If any of the securities being registered on this Form are to be offered on a delayed or continuous basis pursuant to Rule 415 under the Securities Act of 1933 check the following box. x
If this Form is filed to register additional securities for an offering pursuant to Rule 462(b) under the Securities Act, please check the following box and list the Securities Act registration statement number of the earlier effective registration statement for the same offering. ¨
If this Form is a post-effective amendment filed pursuant to Rule 462(c) under the Securities Act, check the following box and list the Securities Act registration statement number of the earlier effective registration statement for the same offering. ¨
If this Form is a post-effective amendment filed pursuant to Rule 462(d) under the Securities Act, check the following box and list the Securities Act registration statement number of the earlier effective registration statement for the same offering. ¨
If delivery of the prospectus is expected to be made pursuant to Rule 434, please check the following box. ¨
The registrant hereby amends this Registration Statement on such date or dates as may be necessary to delay its effective date until the registrant shall file a further Amendment which specifically states that this Registration Statement shall thereafter become effective in accordance with section 8(a) of the Securities Act of 1933, as amended, or until this Registration Statement shall become effective on such date as the Commission acting pursuant to said section 8(a) may determine.
PART II - INFORMATION NOT REQUIRED IN PROSPECTUS
ITEM 24. INDEMNIFICATION OF DIRECTORS AND OFFICERS.

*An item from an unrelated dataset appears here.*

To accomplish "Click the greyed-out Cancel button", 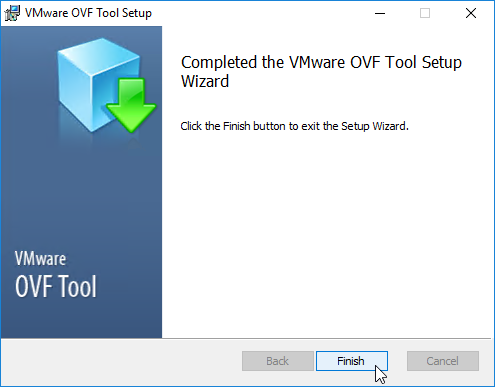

Pursuant to the Wisconsin Business Corporation Law and our Bylaws, our directors and officers are entitled to mandatory indemnification from us against certain liabilities and expenses (i) to the extent such officers or directors are successful in the defense of a proceeding and (ii) in proceedings in which the director or officer is not successful in defense thereof, unless (in the latter case only) it is determined that the director or officer breached or failed to perform his duties to us and such breach or failure constituted:
(a) a willful failure to deal fairly with us or our shareholders in connection with a matter in which the director or officer had a material conflict of interest;
(b) a violation of the criminal law unless the director or officer had reasonably cause to believe his or her conduct was lawful or had no reasonable cause to believe his or her conduct was unlawful;
(c) a transaction from which the director or officer derived an improper personal profit; or
(d) willful misconduct.
The Wisconsin Business Corporation Law specifically states that it is the public policy of Wisconsin to require or permit indemnification, allowance or expenses and insurance in connection with a proceeding involving securities regulation, as described therein, to the extent required or permitted as described above. Additionally, under the Wisconsin Business Corporation Law, our directors are not subject to personal liability to us, our shareholders or any person asserting rights on behalf thereof for certain breaches or failures to perform any duty resulting solely from their status as directors, except in circumstances paralleling those in subparagraphs (a) through (d) outlined above.
Under certain circumstances, we are required to advance expenses for the defense of any action for which indemnification may be available. We also intend to purchase director and officer liability insurance against certain claims and liabilities which may be made against our former, current or future directors or officers.
The indemnification provided by the Wisconsin Business Corporation Law and our By-Laws is not exclusive of any other rights to which a director or officer may be entitled. The general effect of the foregoing provisions may be to reduce the circumstances under which an officer or director may be required to bear the economic burden of the foregoing liabilities and expenses.
ITEM 25. OTHER EXPENSES OF ISSUANCE AND DISTRIBUTION.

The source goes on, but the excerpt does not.